(Saved entries)
....

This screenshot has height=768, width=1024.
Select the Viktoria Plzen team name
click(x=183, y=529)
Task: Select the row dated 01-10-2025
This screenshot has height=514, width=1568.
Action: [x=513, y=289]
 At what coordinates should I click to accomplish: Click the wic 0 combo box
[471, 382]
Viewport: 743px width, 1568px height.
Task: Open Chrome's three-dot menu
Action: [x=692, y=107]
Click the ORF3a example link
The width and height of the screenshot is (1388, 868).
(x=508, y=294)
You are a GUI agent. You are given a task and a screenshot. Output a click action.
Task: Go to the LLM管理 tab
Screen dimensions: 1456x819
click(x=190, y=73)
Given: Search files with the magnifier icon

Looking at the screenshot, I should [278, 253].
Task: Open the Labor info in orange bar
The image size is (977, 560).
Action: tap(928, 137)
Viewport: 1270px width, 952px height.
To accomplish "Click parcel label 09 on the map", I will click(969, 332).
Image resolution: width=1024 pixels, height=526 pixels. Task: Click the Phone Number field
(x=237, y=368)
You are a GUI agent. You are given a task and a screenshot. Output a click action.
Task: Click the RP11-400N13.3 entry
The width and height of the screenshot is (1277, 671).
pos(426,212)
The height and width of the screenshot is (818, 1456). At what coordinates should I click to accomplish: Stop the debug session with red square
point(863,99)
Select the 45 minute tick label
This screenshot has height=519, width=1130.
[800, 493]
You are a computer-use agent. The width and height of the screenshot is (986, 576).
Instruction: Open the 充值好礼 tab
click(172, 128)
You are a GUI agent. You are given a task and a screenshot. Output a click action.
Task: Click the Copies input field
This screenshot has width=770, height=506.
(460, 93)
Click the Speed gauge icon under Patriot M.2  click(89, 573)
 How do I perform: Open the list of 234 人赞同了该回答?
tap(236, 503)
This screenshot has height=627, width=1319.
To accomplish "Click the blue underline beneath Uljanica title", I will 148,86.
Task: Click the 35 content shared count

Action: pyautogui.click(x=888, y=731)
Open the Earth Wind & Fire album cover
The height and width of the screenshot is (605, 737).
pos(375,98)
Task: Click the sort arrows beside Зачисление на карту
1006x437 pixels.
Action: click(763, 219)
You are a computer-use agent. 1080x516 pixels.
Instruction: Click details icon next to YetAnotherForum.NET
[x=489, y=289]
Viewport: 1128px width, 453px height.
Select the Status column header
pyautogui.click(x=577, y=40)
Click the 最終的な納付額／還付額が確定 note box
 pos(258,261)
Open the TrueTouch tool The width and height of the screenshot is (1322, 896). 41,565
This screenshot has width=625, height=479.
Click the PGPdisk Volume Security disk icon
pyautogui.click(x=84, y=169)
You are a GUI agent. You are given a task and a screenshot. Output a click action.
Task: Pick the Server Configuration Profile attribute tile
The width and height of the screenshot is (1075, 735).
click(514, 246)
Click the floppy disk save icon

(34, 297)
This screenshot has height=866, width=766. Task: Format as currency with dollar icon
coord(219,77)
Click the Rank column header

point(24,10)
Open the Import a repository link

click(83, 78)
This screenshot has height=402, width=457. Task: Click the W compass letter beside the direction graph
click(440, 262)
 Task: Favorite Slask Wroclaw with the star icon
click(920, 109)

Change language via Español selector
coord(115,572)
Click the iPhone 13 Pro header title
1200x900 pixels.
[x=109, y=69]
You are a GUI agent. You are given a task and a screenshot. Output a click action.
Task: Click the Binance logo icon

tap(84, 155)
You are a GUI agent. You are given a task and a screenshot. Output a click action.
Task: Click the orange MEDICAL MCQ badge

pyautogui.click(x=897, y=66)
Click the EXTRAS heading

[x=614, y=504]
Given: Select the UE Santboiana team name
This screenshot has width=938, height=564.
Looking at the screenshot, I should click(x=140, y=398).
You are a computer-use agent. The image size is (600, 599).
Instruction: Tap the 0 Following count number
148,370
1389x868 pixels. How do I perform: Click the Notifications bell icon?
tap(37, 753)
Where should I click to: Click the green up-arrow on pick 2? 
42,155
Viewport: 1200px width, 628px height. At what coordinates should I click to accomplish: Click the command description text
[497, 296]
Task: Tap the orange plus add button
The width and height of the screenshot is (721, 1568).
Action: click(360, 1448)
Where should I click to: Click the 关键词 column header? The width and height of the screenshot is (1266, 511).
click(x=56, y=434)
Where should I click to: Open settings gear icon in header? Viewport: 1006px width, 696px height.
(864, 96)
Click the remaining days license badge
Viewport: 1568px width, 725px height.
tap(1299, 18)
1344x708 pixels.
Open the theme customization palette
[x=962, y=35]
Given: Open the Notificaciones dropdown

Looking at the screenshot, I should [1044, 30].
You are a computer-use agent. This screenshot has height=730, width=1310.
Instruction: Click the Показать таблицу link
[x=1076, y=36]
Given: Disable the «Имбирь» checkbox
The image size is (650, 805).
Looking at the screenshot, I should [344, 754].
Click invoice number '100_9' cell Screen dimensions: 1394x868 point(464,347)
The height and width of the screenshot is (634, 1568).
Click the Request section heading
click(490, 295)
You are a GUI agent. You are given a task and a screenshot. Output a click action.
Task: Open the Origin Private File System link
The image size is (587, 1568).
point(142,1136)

....

• [INSTRUCTIONS FOR THE TASK]
An exact restatement of the lines from the one with "Given: Disable the" through the last line of the data is the only acceptable answer.

• [TASK SOLUTION]
Given: Disable the «Имбирь» checkbox
The image size is (650, 805).
Looking at the screenshot, I should [344, 754].
Click invoice number '100_9' cell Screen dimensions: 1394x868 point(464,347)
The height and width of the screenshot is (634, 1568).
Click the Request section heading
click(490, 295)
You are a GUI agent. You are given a task and a screenshot. Output a click action.
Task: Open the Origin Private File System link
The image size is (587, 1568).
point(142,1136)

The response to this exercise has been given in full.